■ TASK MATERIAL ■
--- BEGIN ---

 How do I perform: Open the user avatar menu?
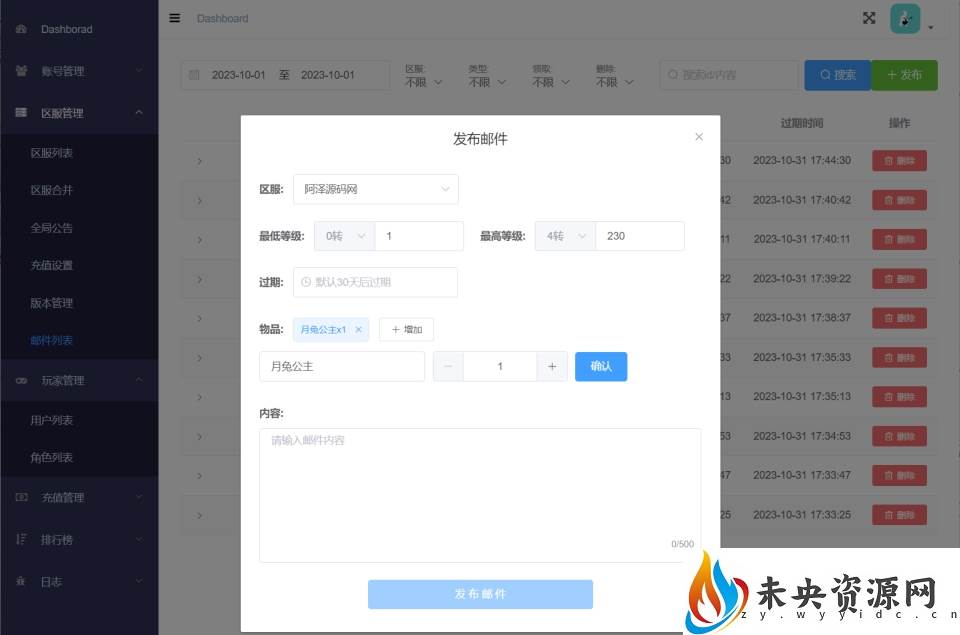(x=906, y=19)
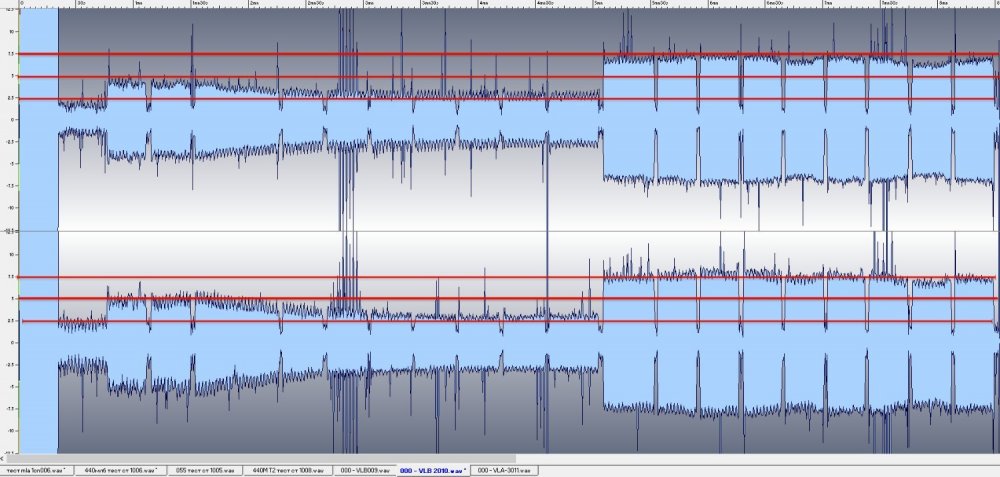Click the 8m mark on the time ruler
Viewport: 1000px width, 477px height.
[943, 4]
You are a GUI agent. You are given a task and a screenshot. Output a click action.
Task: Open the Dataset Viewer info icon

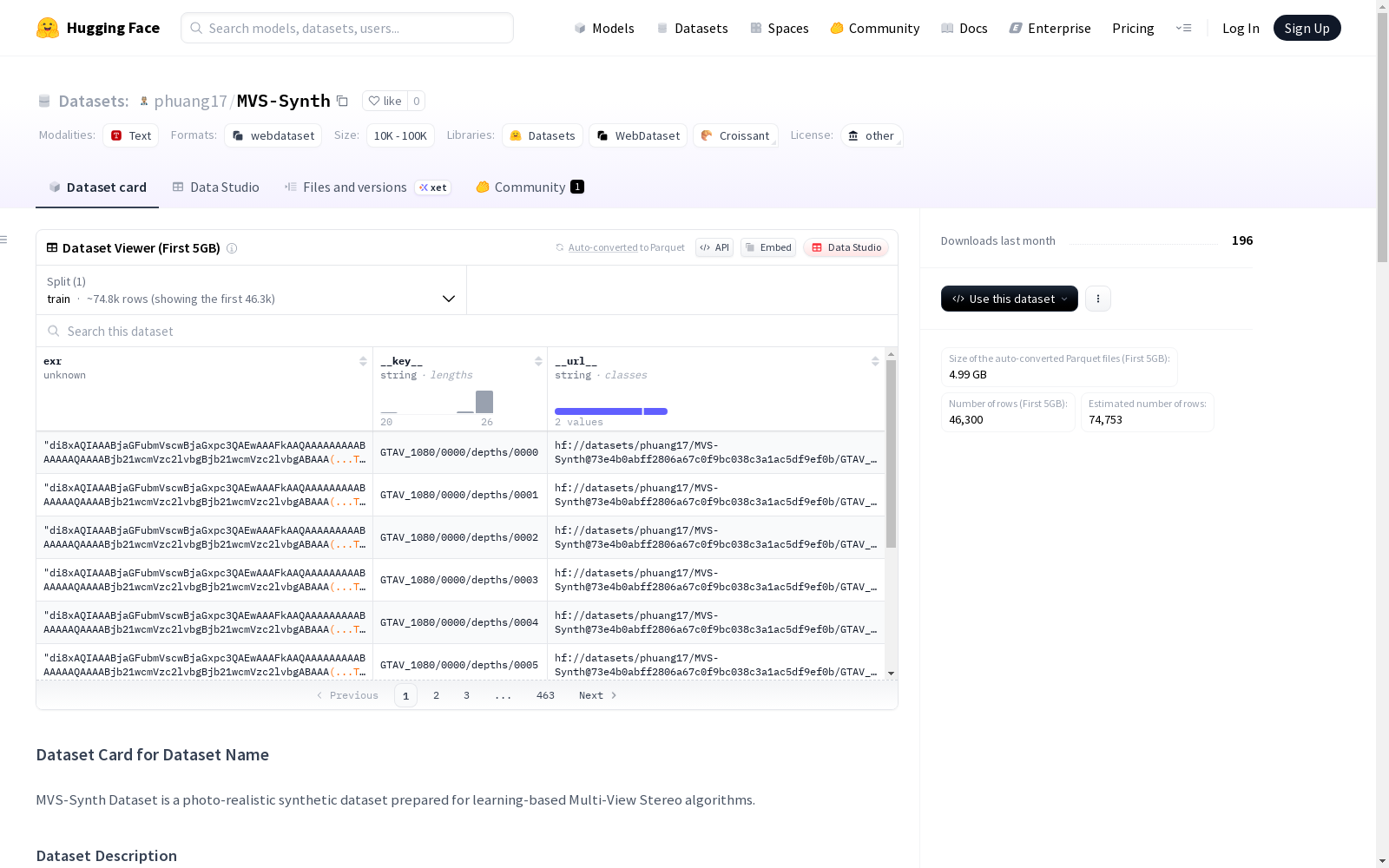(232, 248)
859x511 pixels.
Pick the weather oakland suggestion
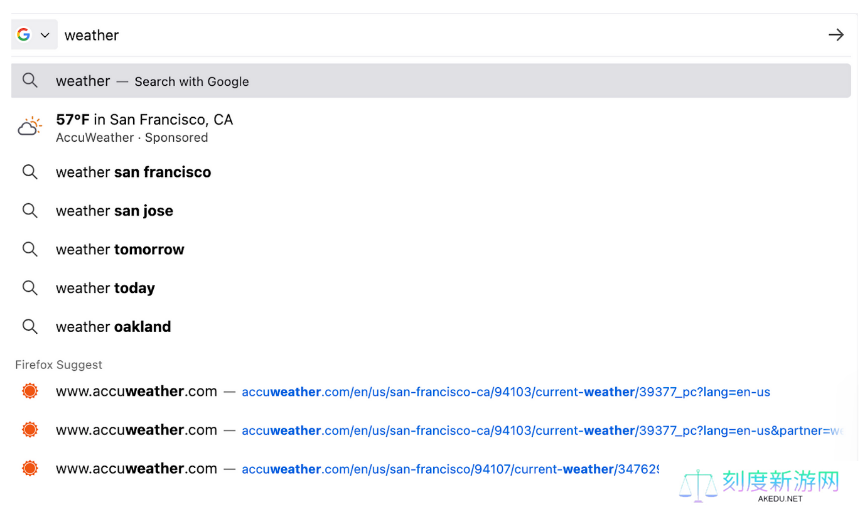point(431,327)
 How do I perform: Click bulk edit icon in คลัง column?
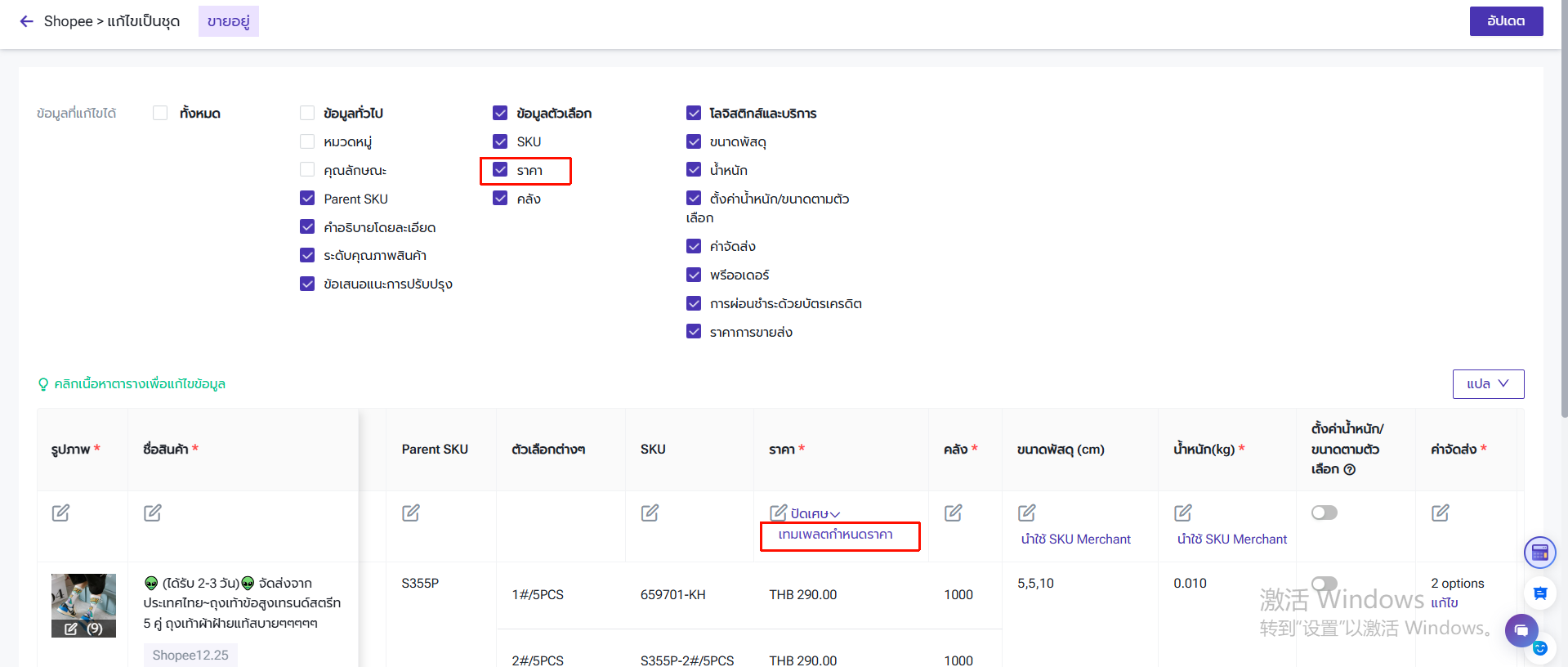point(953,513)
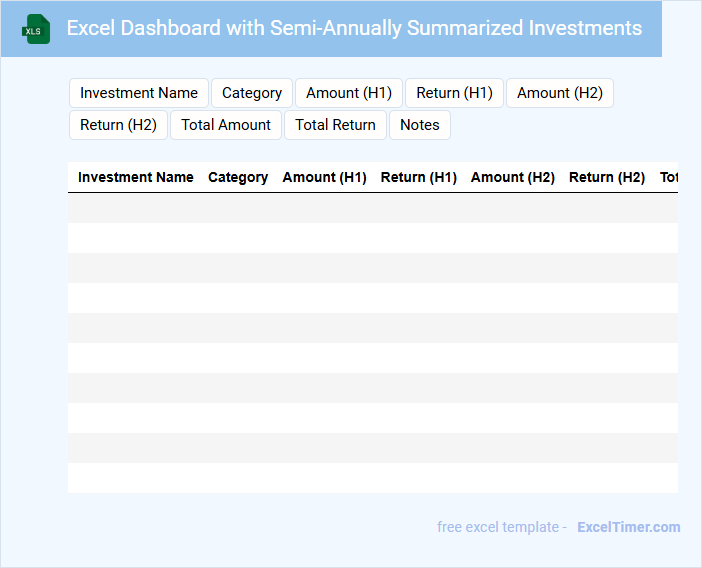
Task: Choose the Return (H2) tag button
Action: pyautogui.click(x=119, y=125)
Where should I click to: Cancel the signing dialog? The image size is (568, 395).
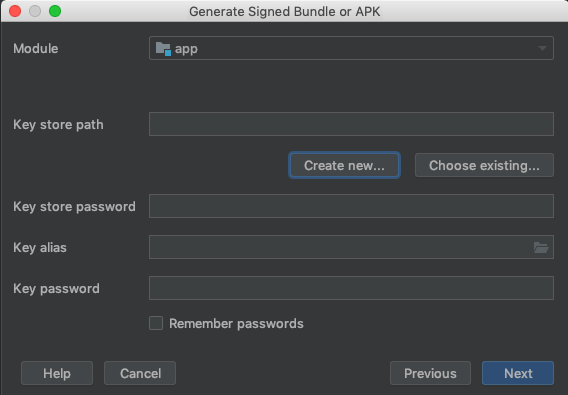[140, 373]
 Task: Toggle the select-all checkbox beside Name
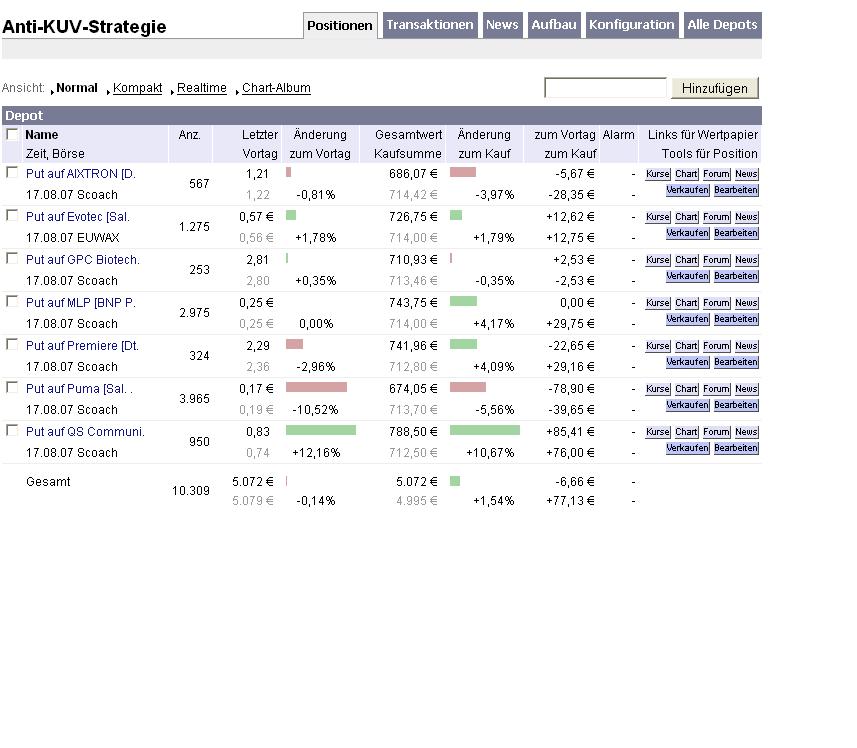pyautogui.click(x=11, y=134)
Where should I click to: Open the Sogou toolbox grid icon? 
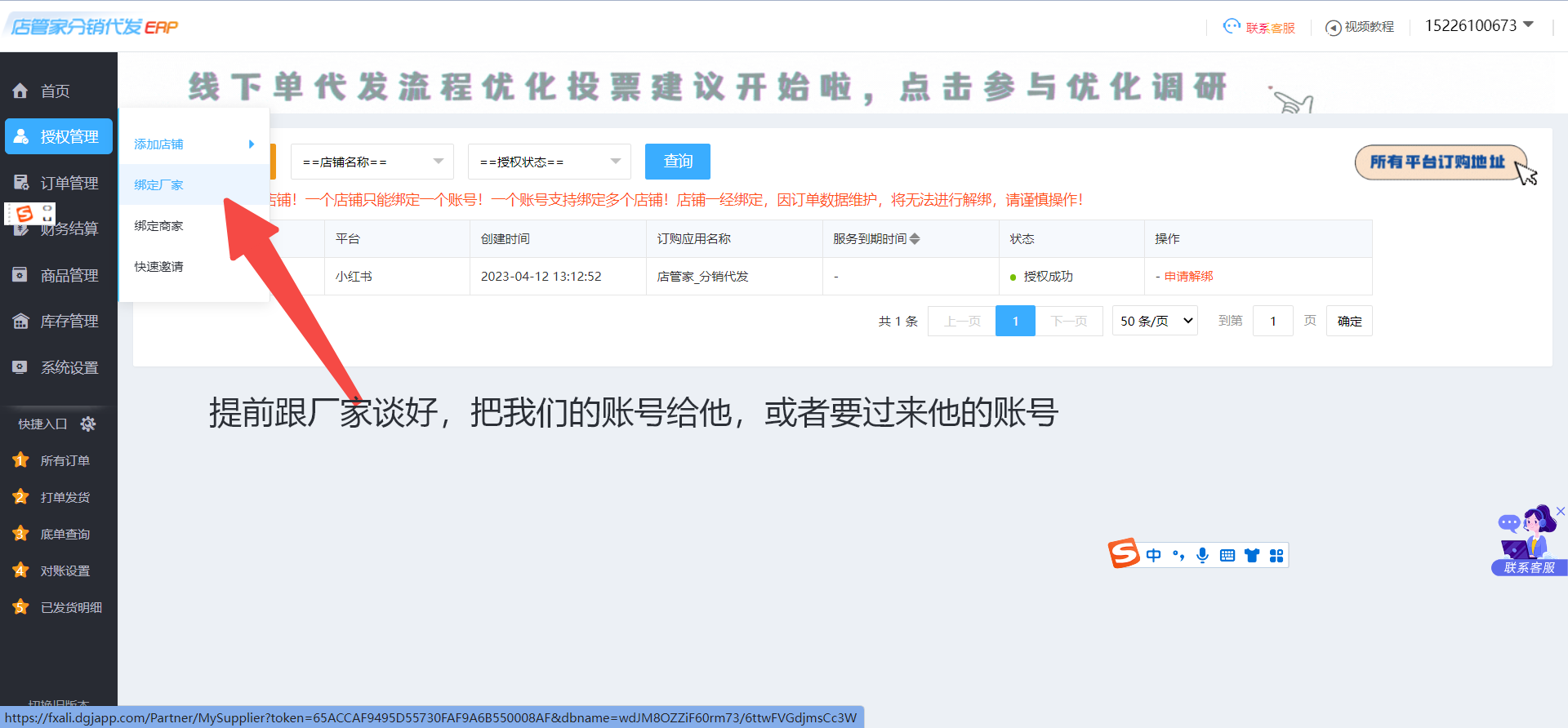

--- END ---

■ STATED GOAL ■
Reproduce the records above word for word, leaving out the pictures.

■ FULL OUTPUT ■
 How do I perform: Open the user avatar menu?
(x=906, y=19)
Click the 8m mark on the time ruler
Viewport: 1000px width, 477px height.
[943, 4]
You are a GUI agent. You are given a task and a screenshot. Output a click action.
Task: Open the Dataset Viewer info icon

(232, 248)
859x511 pixels.
Pick the weather oakland suggestion
point(431,327)
 How do I perform: Click bulk edit icon in คลัง column?
point(953,513)
Task: Choose the Return (H2) tag button
Action: pyautogui.click(x=119, y=125)
Where should I click to: Cancel the signing dialog? The image size is (568, 395).
[140, 373]
 Task: Toggle the select-all checkbox beside Name
pyautogui.click(x=11, y=134)
Where should I click to: Open the Sogou toolbox grid icon? 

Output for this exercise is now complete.